Chandler’s world is pretty dark. He attempted suicide in his later years and turned more and more to drink. His view of human nature, I’d say, is no lower than that of a good Calvinist, but is shot through with a kind of cynical contempt. He was said to be a far cry from his hero in temperament, as apparently many writers of brutal crime fiction are.2 To finish, it’s worth seeing in his own words what he aimed for with his detective:
In everything that can be called art there is a quality of redemption. It may be pure tragedy, if it is high tragedy, and it may be pity and irony, and it may be the raucous laughter of the strong man. But down these mean streets a man must go who is not himself mean, who is neither tarnished nor afraid. The detective in this kind of story must be such a man. He is the hero; he is everything. He must be a complete man and a common man and yet an unusual man. He must be, to use a rather weathered phrase, a man of honor—by instinct, by inevitability, without thought of it, and certainly without saying it. He must be the best man in his world and a good enough man for any world. I do not care much about his private life; he is neither a eunuch nor a satyr; I think he might seduce a duchess and I am quite sure he would not spoil a virgin; if he is a man of honor in one thing, he is that in all things.

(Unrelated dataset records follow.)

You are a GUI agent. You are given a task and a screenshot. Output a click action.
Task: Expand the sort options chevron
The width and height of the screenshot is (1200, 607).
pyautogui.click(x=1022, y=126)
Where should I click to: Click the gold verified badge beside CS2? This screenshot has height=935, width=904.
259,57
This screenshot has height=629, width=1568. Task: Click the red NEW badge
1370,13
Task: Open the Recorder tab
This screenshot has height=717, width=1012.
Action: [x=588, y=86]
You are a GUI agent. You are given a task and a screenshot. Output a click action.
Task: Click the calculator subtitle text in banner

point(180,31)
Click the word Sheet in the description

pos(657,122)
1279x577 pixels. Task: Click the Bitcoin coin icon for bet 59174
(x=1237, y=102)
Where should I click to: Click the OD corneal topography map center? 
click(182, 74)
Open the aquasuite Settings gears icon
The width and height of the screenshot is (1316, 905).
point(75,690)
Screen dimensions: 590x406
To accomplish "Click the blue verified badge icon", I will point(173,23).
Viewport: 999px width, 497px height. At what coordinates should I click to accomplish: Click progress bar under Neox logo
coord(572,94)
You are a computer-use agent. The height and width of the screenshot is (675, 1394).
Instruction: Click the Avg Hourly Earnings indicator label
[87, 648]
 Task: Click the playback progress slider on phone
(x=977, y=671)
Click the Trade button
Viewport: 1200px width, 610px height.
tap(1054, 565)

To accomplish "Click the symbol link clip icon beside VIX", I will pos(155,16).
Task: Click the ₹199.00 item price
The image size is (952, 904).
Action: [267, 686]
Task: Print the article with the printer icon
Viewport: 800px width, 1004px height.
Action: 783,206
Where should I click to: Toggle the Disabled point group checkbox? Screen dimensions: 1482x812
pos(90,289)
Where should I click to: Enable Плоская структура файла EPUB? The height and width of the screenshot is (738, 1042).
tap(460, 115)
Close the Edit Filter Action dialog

He is a relatively poor man, or he would not be a detective at all. He is a common man or he could not go among common people. He has a sense of character, or he would not know his job. He will take no man’s money dishonestly and no man’s insolence without a due and dispassionate revenge. He is a lonely man and his pride is that you will treat him as a proud man or be very sorry you ever saw him. He talks as the man of his age talks—that is, with rude wit, a lively sense of the grotesque, a disgust for sham, and a contempt for pettiness.
The story is this man’s adventure in search of a hidden truth, and it would be no adventure if it did not happen to a man fit for adventure. He has a range of awareness that startles you, but it belongs to him by right, because it belongs to the world he lives in. If there were enough like him, the world would be a very safe place to live in, without becoming too dull to be worth living in.3
Yeah, I know it’s Chicago and not L.A.
https://www.nytimes.com/1973/12/23/archives/the-case-of-raymond-chandler-chandler-crime-isnt-a-disease-its-a.html
“The Simple Art of Murder”. https://www.fadedpage.com/books/20140930/html.php#Page_1
Noah, this was such a fun read. You make me want to read all of Chandler‘s books. I read one of his in a college literature class, The Big Sleep, I think. I don’t remember enjoying it much, but I was young and wouldn’t have naturally appreciated Chandler’s style. You make me think that I would enjoy his books now. I plan to give them a second try. Much appreciated! (I love the title and subtitle of this piece).